Individuellement, il ne s'agit surtout pas de leur en vouloir, il s'agit plutôt de se demander comment créer des conditions qui soient plus favorables pour tous les élèves et pas des établissements, notamment dès le collège, mais c'est maintenant largement le cas en école élémentaire également, qui concentrent les enfants les plus en difficulté réunis.

Accès aux transports, illettrisme : « c'est presque encore plus difficile de comprendre le système scolaire »

RCF Lyon : Qu'est-ce qu'il faudrait faire pour commencer à casser ce cercle vicieux ?

TR : Le point de départ c'est la mixité sociale, que tout le monde joue le jeu de la construction des logements sociaux. C'est primordial, le point de départ est là. Des moyens importants doivent être mis pour désenclaver les quartiers. Je vous donnais l'exemple de l'aide aux devoirs mais on peut prendre celle du transport : quand vous faites un tramway dans un quartier populaire c'est la politique de la ville, les financements supplémentaires pour les quartiers populaires ; vous le faites en centre-ville, c'est du droit commun. Il y a un enjeu central à construire une carte scolaire qui puisse être différente et plus mixte. Il y a des expérimentations, à Paris notamment, qui marchent !

Après, on n'enlèvera pas les difficultés individuelles et l'environnement familial, chaque personne n'a pas le même parcours. On a aujourd'hui 4 % des personnes de 18 à 64 ans qui ont été scolarisées en France qui sont en situation d'illettrisme.

L'illettrisme, il ne s'agit pas de personnes qui arrivent et qui n'ont pas été scolarisées ! Donc autant vous dire que ces personnes qui ont sûrement été en échec scolaire dans leur parcours, en décrochage scolaire à un moment donné, pour accompagner un enfant dans sa scolarité, ce n'est pas facile. Parce que ça reste l'élément central de la réussite d'un élève : comment est-ce que sa famille va l'accompagner tout au long de sa scolarité jusqu'à la préparation du bac pour qu'il réussisse ? Ce n'est déjà pas facile pour une famille qui a été diplômée d'arriver à accompagner un enfant qui lui-même peut être en difficulté, alors imaginez pour quelqu'un qui est en situation d'illettrisme…

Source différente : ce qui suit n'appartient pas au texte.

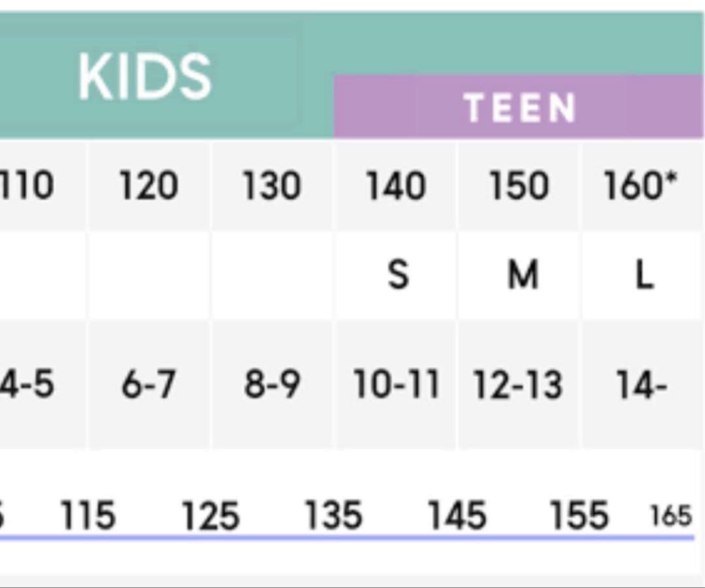Click the KIDS header label

click(x=145, y=77)
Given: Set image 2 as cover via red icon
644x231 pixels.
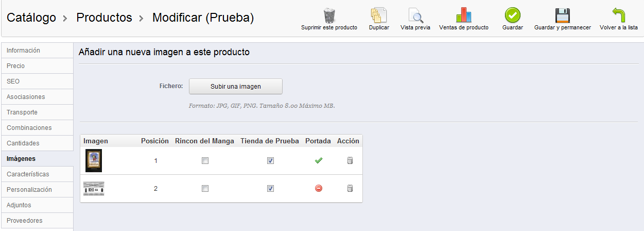Looking at the screenshot, I should click(319, 189).
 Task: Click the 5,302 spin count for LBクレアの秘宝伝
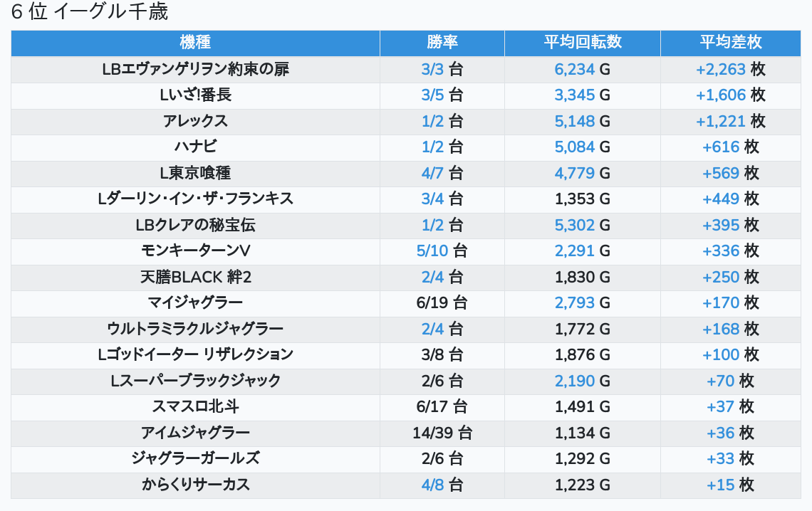point(574,225)
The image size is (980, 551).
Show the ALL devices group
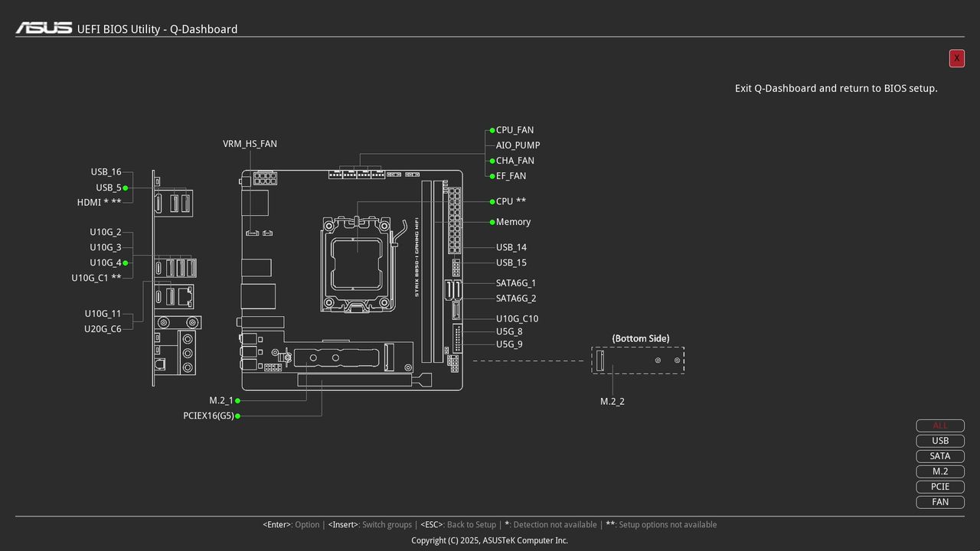pyautogui.click(x=940, y=425)
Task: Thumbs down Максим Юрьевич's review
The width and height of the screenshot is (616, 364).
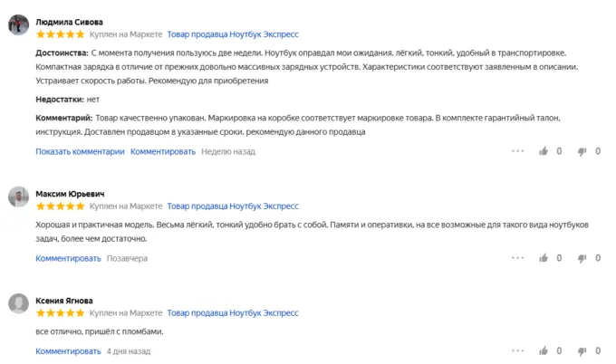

Imaginez maintenant que la personne vienne de l'étranger, ne parle pas le français, n'ait pas été scolarisée dans son pays, c'est presque encore plus difficile de comprendre le système scolaire. On est là sur des difficultés très importantes.

« Quand vous n'avez pas une chambre à vous pour réviser au calme le bac, forcément c'est plus difficile »

RCF Lyon : Ce que vous nous dites c'est que l'environnement socio-familial compte. Le bruit, un logement surpeuplé, des responsabilités familiales, ça pèse aussi sur un enfant qui a moins la possibilité de se préparer au bac ?

TR : Oui, les conditions matérielles sont centrales. Quand vous n'avez pas une chambre à vous pour réviser au calme le bac, pour travailler et faire vos devoirs tout au long de votre scolarité, forcément c'est plus difficile. Quand vous n'avez pas vos parents derrière vous : dans les quartiers populaires, on a 32 % des familles qui sont monoparentales. Ça veut dire qu'il n’y a qu'une seule personne pour s'occuper de l'enfant, très souvent une mère. Une mère qui peut avoir un boulot précaire, je pense aux femmes de ménage qui ont souvent des horaires décalés, qui travaillent avant et après tout le monde.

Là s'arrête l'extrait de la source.